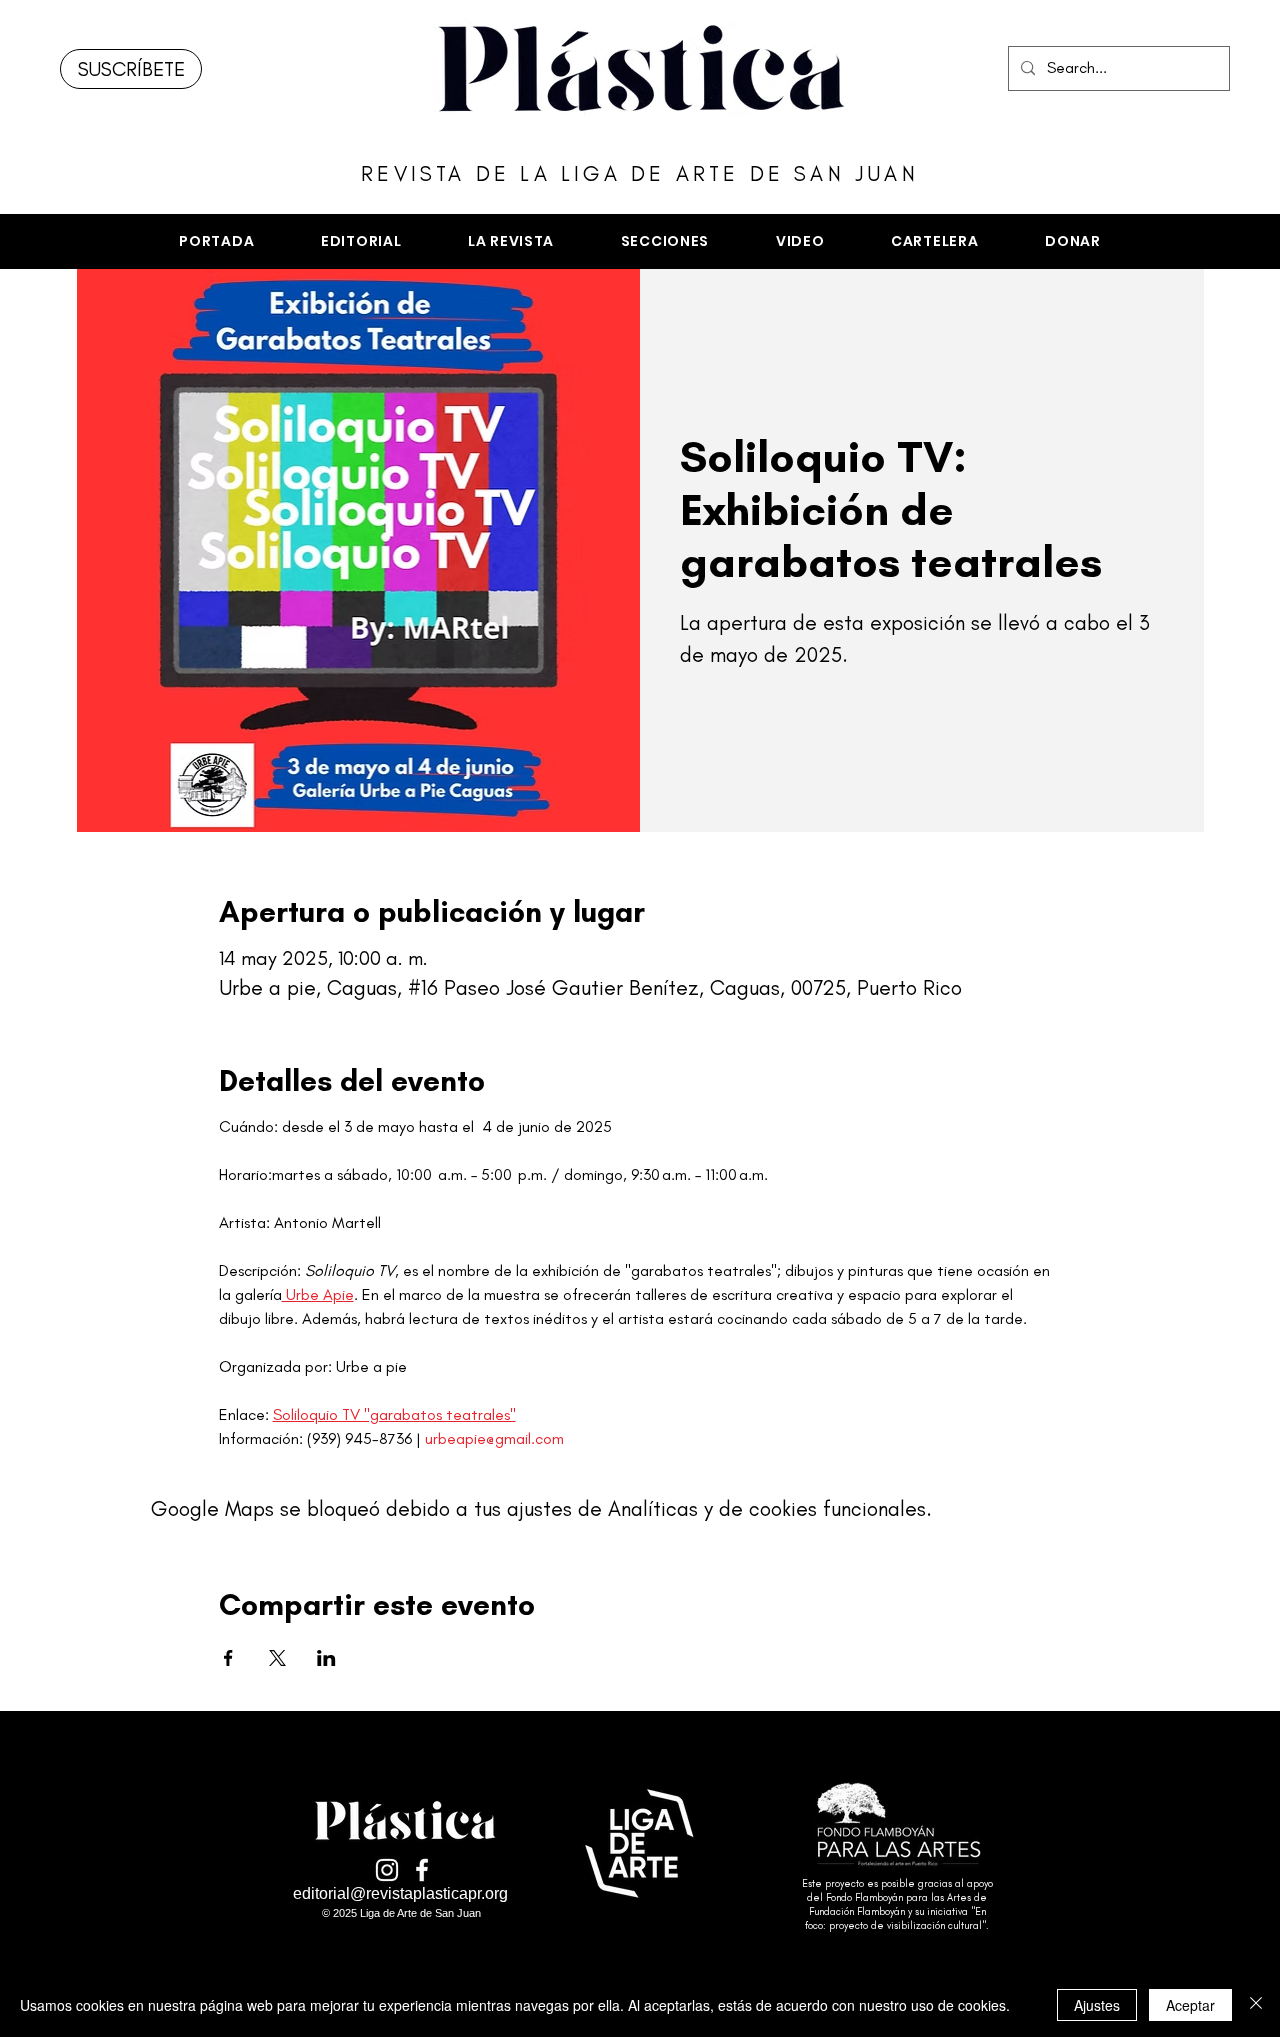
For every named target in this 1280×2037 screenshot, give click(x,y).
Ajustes (1097, 2005)
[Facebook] (422, 1870)
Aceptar (1190, 2005)
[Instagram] (387, 1870)
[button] (664, 241)
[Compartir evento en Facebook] (228, 1658)
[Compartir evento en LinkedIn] (326, 1658)
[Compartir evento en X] (277, 1658)
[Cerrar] (1256, 2005)
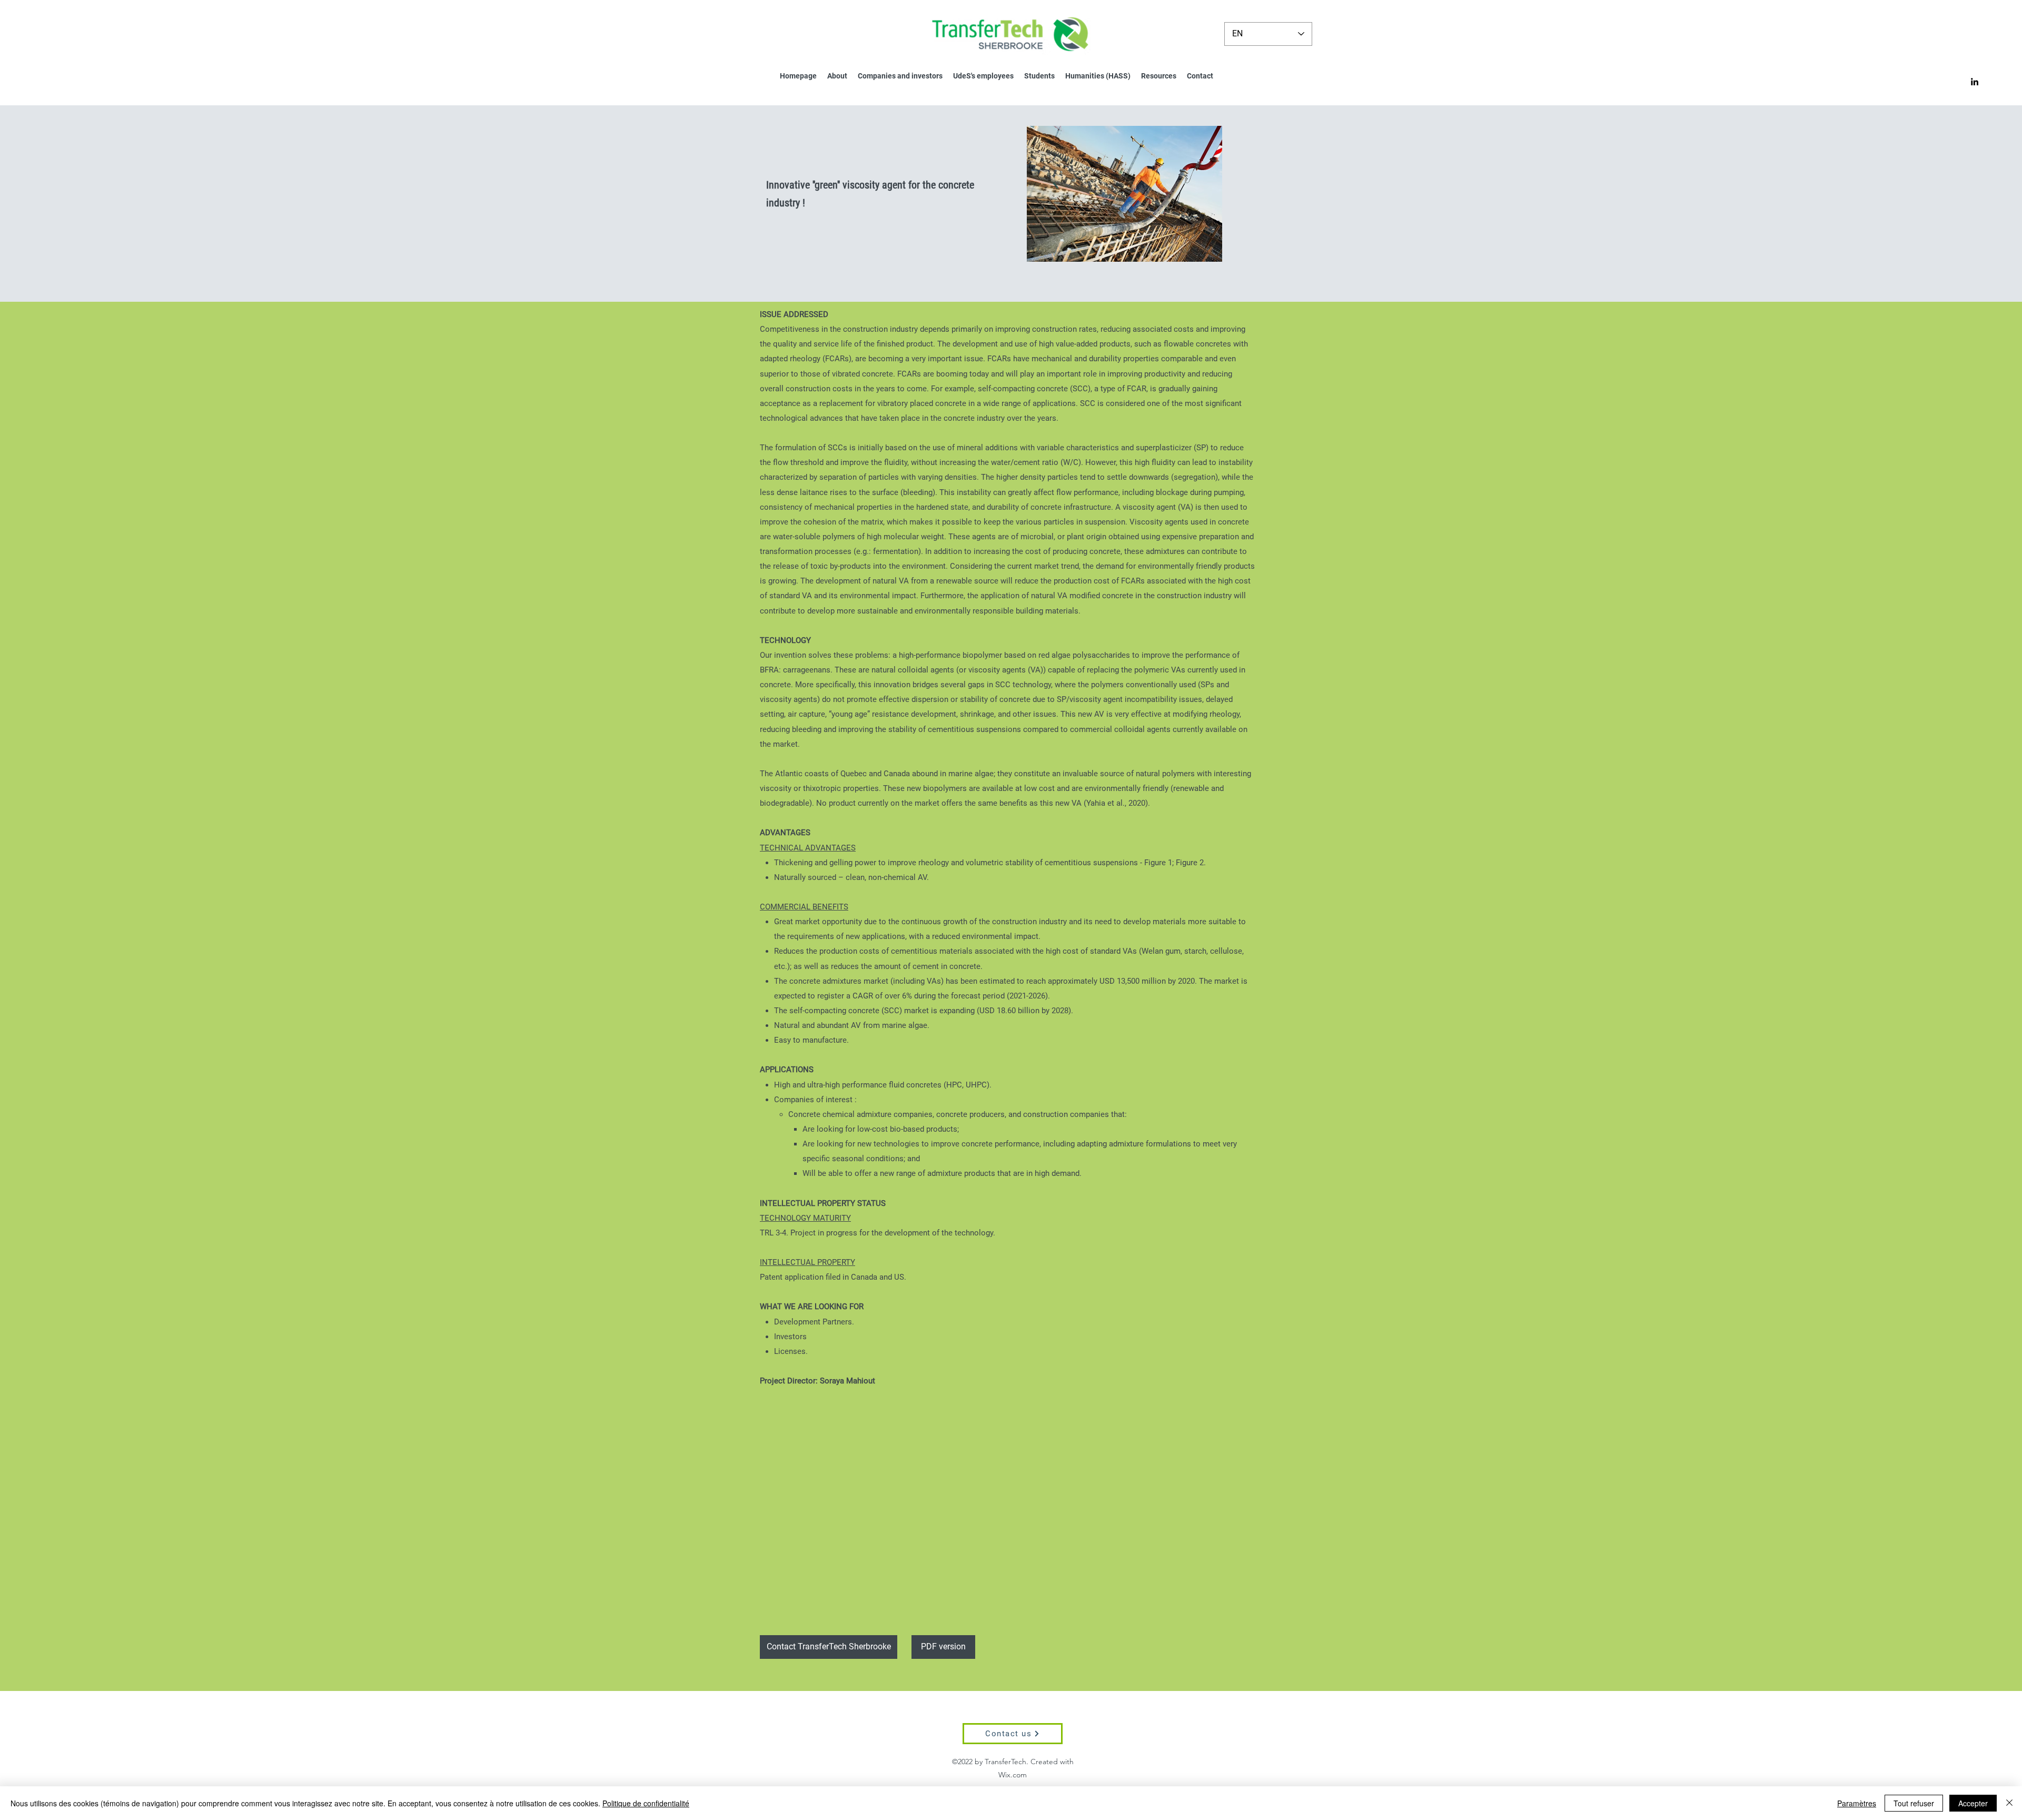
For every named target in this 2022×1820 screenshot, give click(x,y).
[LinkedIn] (1974, 81)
────────────────────
Work request:
What is needed is every entry above, repeated exactly, with the pictures dropped.

Answer to the exercise:
For every named target in this 1280×2037 screenshot, give click(x,y).
Ajustes (1097, 2005)
[Facebook] (422, 1870)
Aceptar (1190, 2005)
[Instagram] (387, 1870)
[button] (664, 241)
[Compartir evento en Facebook] (228, 1658)
[Compartir evento en LinkedIn] (326, 1658)
[Compartir evento en X] (277, 1658)
[Cerrar] (1256, 2005)
For every named target in this 2022×1820 screenshot, give click(x,y).
[LinkedIn] (1974, 81)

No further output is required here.